▶ **Task directions**:
Rewrite the lines of the records below as a JSON list of strings, one string per line, leaving out blank lines. Omit the pictures from the result.

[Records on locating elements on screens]
>>>
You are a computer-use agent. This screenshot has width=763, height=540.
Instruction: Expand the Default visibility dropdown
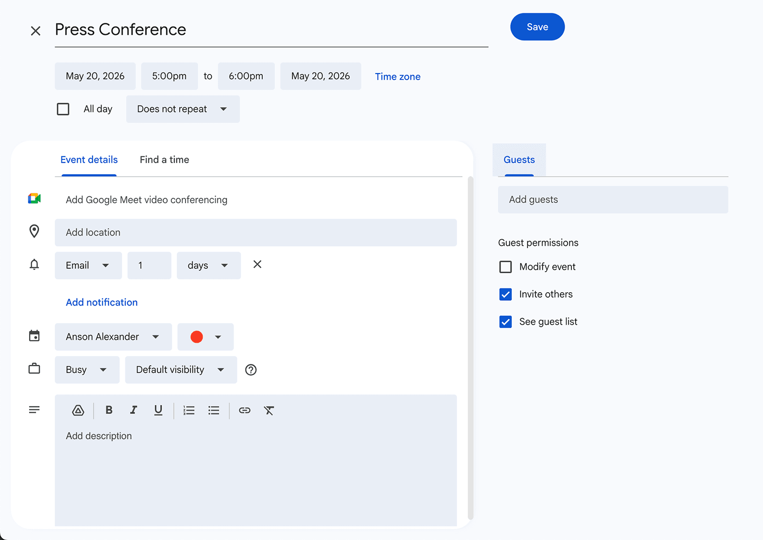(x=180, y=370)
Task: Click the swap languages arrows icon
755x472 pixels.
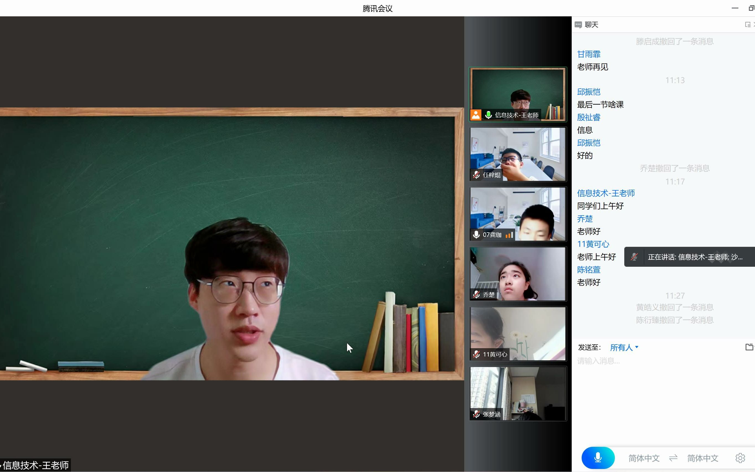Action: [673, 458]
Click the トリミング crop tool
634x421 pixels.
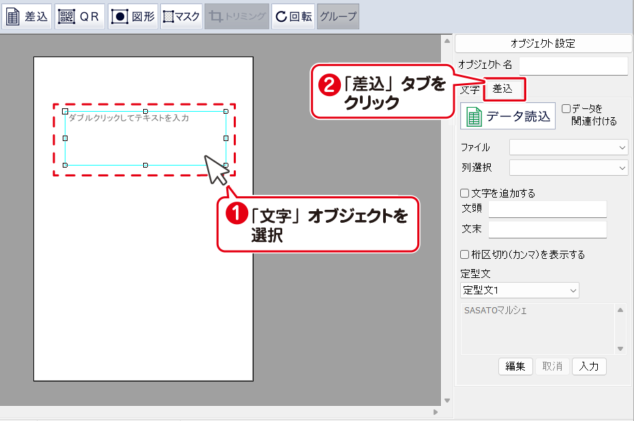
<<<
▶ **Exercise answer**:
[
  "You are a computer-use agent. This screenshot has width=763, height=540.",
  "Instruction: Expand the Default visibility dropdown",
  "(x=180, y=370)",
  "Task: Click the swap languages arrows icon",
  "755x472 pixels.",
  "Action: [673, 458]",
  "Click the トリミング crop tool",
  "634x421 pixels."
]